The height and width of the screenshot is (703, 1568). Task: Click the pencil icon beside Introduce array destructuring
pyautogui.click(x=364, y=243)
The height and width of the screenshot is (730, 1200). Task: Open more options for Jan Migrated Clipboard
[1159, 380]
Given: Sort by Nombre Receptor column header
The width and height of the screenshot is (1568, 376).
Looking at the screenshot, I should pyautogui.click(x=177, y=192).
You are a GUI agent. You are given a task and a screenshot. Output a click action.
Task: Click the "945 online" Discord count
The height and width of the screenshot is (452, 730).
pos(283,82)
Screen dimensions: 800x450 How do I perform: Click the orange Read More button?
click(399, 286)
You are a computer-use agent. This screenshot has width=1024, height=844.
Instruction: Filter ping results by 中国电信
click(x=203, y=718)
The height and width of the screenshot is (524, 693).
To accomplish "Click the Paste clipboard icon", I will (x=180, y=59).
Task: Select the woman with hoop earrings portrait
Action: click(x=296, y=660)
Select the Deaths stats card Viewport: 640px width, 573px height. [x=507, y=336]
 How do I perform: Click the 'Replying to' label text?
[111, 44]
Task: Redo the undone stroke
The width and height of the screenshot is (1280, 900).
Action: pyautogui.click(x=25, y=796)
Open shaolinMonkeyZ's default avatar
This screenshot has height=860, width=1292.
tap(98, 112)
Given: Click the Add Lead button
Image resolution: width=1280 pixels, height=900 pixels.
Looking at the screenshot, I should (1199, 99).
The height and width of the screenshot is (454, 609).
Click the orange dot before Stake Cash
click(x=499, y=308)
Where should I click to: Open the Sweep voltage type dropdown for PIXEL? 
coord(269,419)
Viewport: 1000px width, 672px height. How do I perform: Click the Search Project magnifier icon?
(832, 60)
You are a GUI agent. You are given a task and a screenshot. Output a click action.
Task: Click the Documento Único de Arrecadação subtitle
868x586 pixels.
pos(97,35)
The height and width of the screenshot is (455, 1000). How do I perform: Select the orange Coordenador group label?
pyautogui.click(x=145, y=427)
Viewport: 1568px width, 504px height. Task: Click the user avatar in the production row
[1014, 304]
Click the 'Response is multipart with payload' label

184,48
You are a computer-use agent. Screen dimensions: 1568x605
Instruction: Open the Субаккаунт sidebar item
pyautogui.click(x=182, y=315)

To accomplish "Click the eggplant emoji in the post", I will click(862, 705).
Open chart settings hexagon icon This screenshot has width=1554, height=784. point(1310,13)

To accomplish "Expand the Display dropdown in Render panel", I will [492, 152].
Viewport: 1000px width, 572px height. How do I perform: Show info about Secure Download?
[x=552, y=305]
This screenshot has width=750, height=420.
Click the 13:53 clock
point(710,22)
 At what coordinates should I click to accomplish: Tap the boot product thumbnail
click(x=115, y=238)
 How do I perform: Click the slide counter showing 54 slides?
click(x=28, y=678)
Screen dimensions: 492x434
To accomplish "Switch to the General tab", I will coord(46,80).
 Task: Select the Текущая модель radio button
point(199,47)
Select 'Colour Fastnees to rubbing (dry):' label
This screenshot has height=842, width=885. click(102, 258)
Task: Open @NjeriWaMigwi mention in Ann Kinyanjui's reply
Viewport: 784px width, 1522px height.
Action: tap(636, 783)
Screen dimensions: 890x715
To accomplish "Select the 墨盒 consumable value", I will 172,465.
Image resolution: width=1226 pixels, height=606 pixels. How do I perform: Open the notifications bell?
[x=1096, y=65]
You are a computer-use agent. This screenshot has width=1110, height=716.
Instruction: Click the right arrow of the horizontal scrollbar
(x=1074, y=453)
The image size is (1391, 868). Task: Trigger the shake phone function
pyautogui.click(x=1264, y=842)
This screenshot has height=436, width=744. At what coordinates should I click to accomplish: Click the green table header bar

──────────

§ **WHAT THIS TASK INVOLVES**:
Copy each line of the records that has "computer" in it.

§ **RESPONSE TO THE TASK**:
You are a computer-use agent. This screenshot has width=1024, height=844.
You are a computer-use agent. Screen dimensions: 1568x605
You are a computer-use agent. This screenshot has width=1110, height=716.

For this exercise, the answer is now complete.